**TO DO:** Write out the line with "Instruction: Click Generate" and every later line through the end of the data below, exactly as given, with no pictures in the copy.
EXERCISE MATERIALS START
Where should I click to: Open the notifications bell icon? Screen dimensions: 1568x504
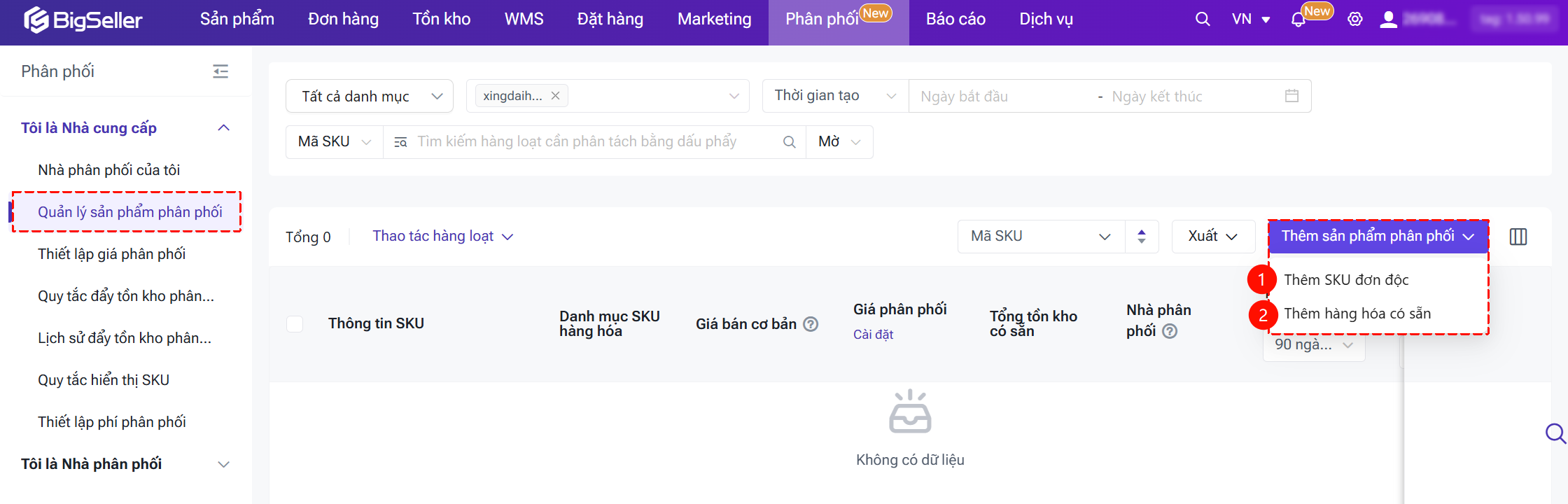pyautogui.click(x=1298, y=20)
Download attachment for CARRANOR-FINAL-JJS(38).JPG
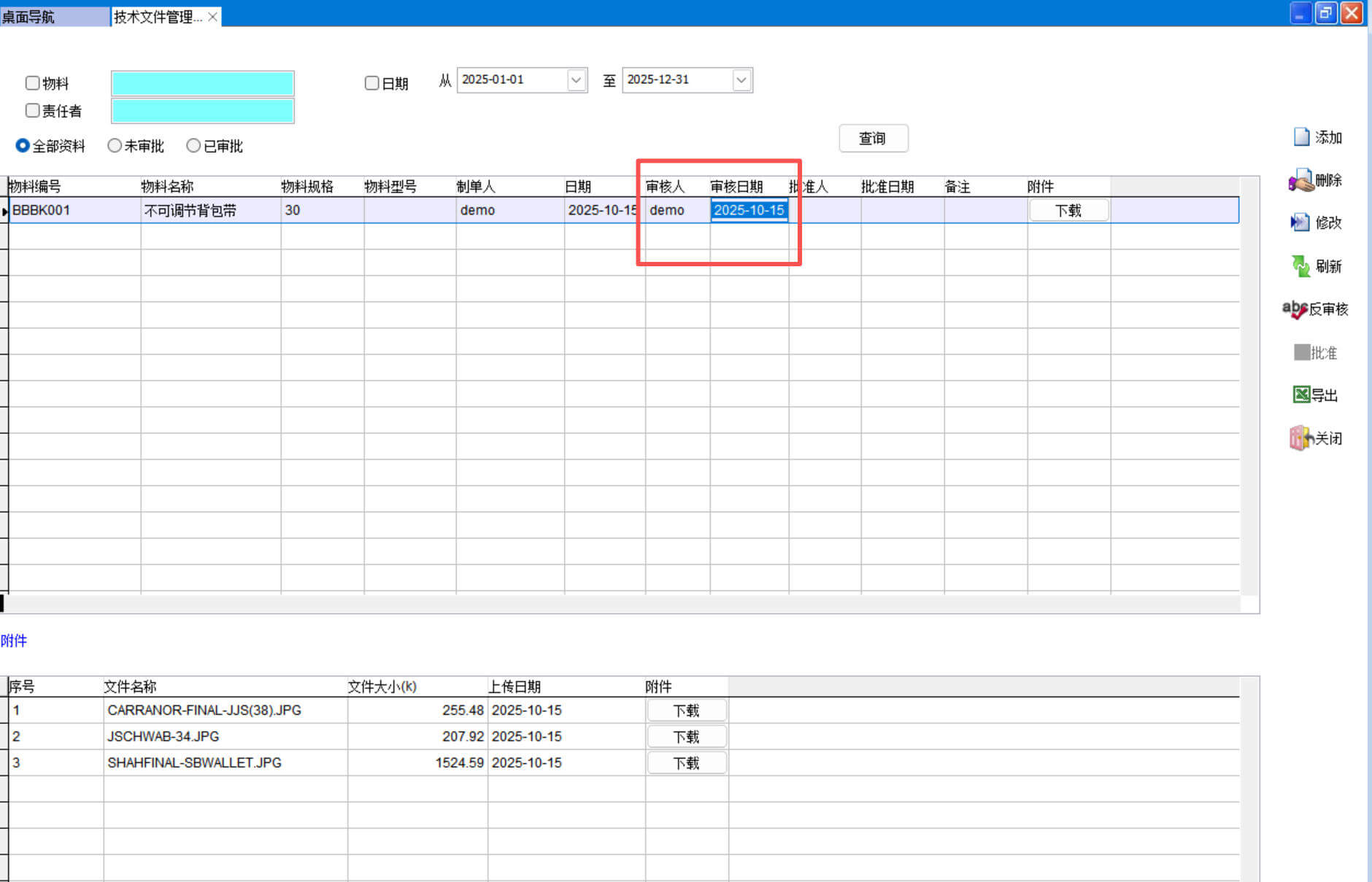The width and height of the screenshot is (1372, 882). click(x=686, y=711)
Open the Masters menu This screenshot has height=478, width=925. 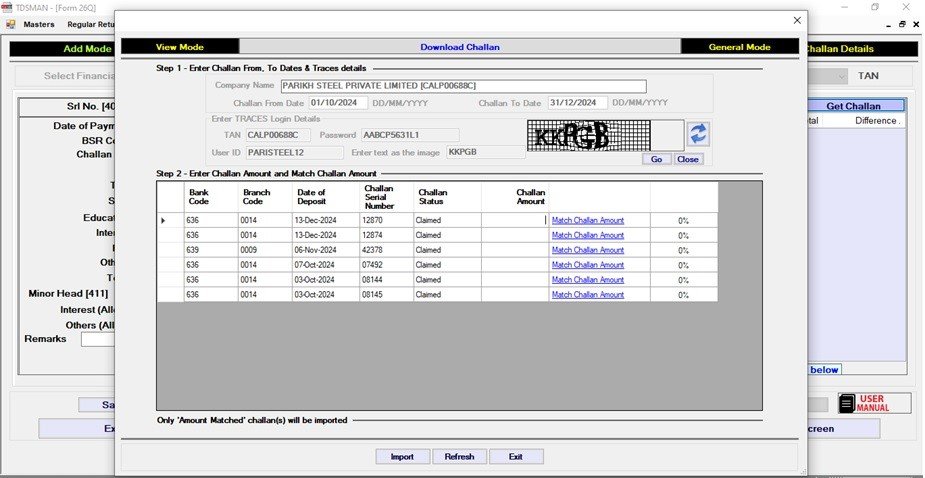(x=38, y=24)

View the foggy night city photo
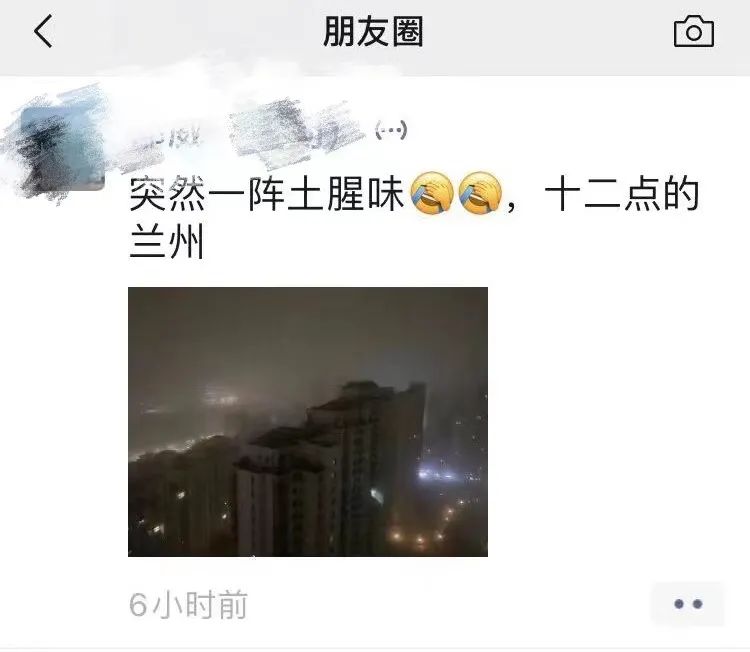[x=308, y=421]
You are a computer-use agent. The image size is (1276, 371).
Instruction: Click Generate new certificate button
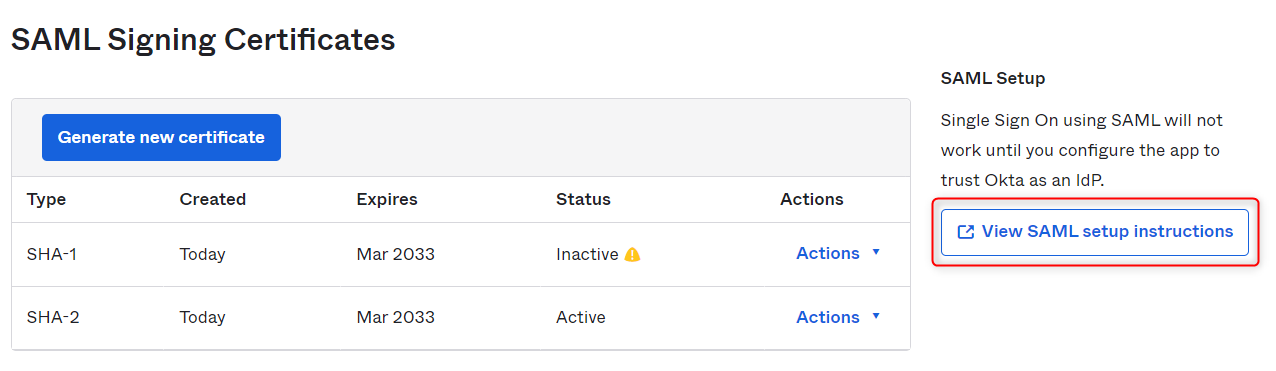[161, 138]
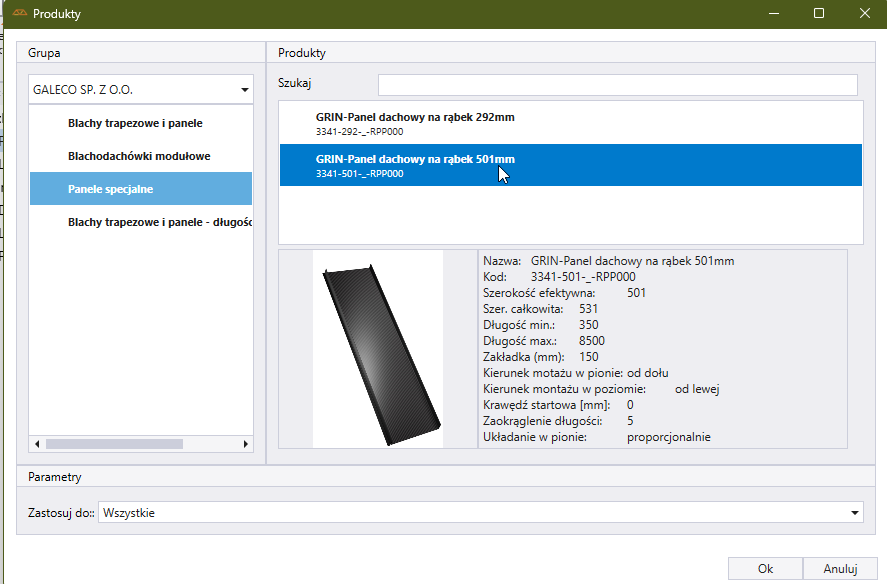Minimize the Produkty dialog window

point(772,14)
EXERCISE MATERIALS END
**RESPONSE:**
Instruction: Click Generate new certificate button
[161, 138]
Minimize the Produkty dialog window

point(772,14)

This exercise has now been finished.